Strength has been thoroughly investigated in clinical orthopedic research and shown not to be related to the speed of movement. To improve pitching speed, it is necessary to train the body for speed. Simply put, the only way to increase the speed of the arm and body is to train it to move faster. The best way to train for this speed is to be functionally strong throughout your entire kinetic chain. In order to accelerate a ball efficiently you need functional stability. Then you must superimpose skill specific mobility on that core rotational stability. This is one of the main principles in orthopedic physical therapy. Our entire program has been designed by observing and understanding all of the compensations that we see in Overhead Athletes’ throwing motions that rob them of power and make them susceptible to injury. We start every athlete with a Sports Specific Functional Movement Analysis (SSFMA) that gives you an opportunity to see your own weaknesses and use corrective exercises we have designed to eliminate those imbalances.

I believe it is impossible to train an athlete safely in the throwing motion without it.
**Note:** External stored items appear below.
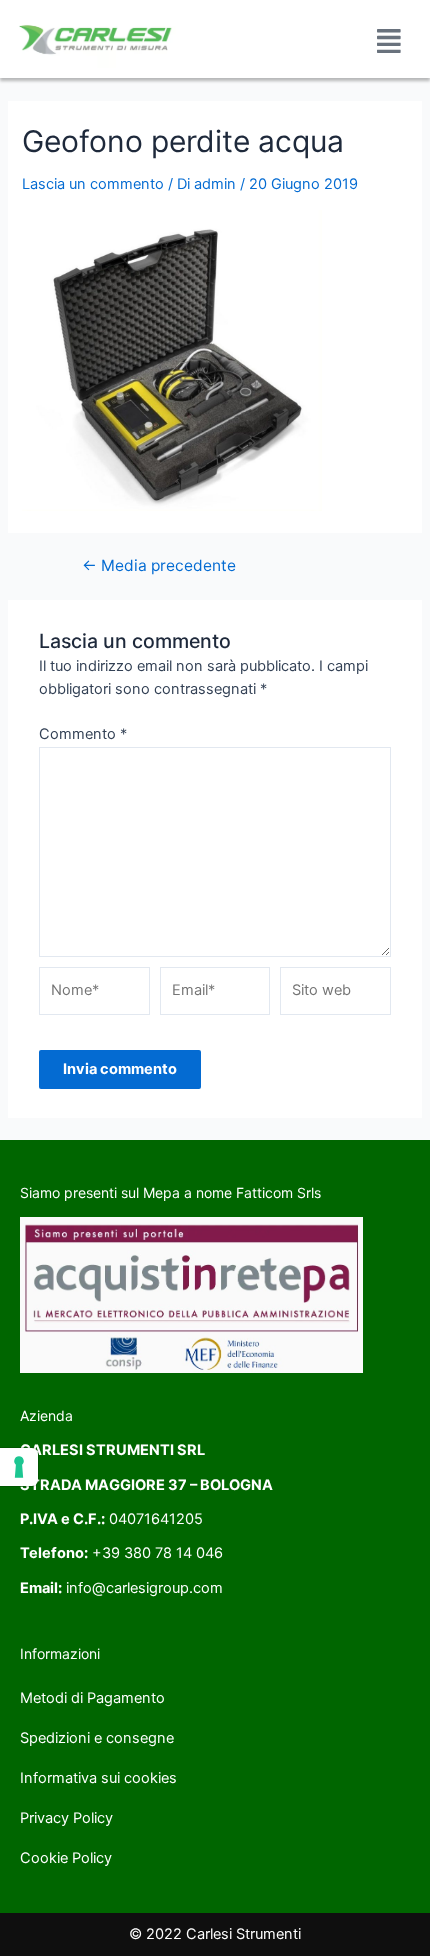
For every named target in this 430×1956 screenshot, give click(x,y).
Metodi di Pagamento (92, 1698)
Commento (83, 734)
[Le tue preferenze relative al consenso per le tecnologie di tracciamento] (19, 1467)
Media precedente (159, 566)
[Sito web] (335, 995)
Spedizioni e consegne (97, 1738)
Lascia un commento (93, 184)
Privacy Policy (66, 1818)
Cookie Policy (66, 1858)
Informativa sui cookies (98, 1778)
There are individuals on the web right now former professional pitchers, college athletes, strength and conditioning coaches that are all trying to invalidate each other in order to substantiate their programs. Many of these individuals use disparaging comments about the specificity of speed training, weighted ball usage, weighted vests, how none of them work to create velocity and then offer a program of weight training or conditioning that is non-specific and in no way related to the necessary muscular balance and functional stability required to accelerate a ball with any force. They also site clinical research to validate the programs they offer. We purchased these programs, contacted these individuals and inquired as to the relevance of the clinical research to their programs and found a surprising lack of understanding of the principles behind the research they cited or the intended purpose of the clinical research in the first place. We find this interesting that the same individuals that say weight training doesn’t work offer weight-training programs. There is only one way to accelerate a ball efficiently and that is to have rotational core stability. Exercises that have nothing to do with rotational core stability do not correlate to baseball and have no functional transference to the movement patterns necessary to throw the ball effectively.

Some of these other websites offer video analysis. We were very interested in their ability to recognize functional deficits and biomechanical faults in the throwing motion.
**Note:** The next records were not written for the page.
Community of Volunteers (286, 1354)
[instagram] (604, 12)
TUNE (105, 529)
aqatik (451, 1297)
We sent them video of a few of our athletes who had sustained injuries, been discharged from physical therapy, and we now participating in our OAI throwing program. We were contacted back and given informal instruction that did not address any of the compensations or mechanical insufficiencies that we had recognized. What we received was a generic application of imitating professionals that were viewed by these individuals to have correct mechanics. Many of the faults of the throwers that we sent in were obvious from a clinical perspective. We were not surprised to find out that these individuals did not understand the physiology of the throwing motion, nor did they understand how each of the phases of the throwing motion are connected and that many of the compensations we observed were a result of structural and functional strength deficits that predisposed the athlete to the compensations that they had in their throwing motion. This was of great concern to us and it should be to you as well. Just because someone says they know throwing mechanics, have worked with pitchers before, or have a website doesn’t mean they know precisely what they are talking about.

It is impossible to just tell an athlete that they should throw like Josh Bard, Roger Clemens, or Greg Maddux without first addressing weaknesses or imbalances that need to be corrected with the clinical application of exercise.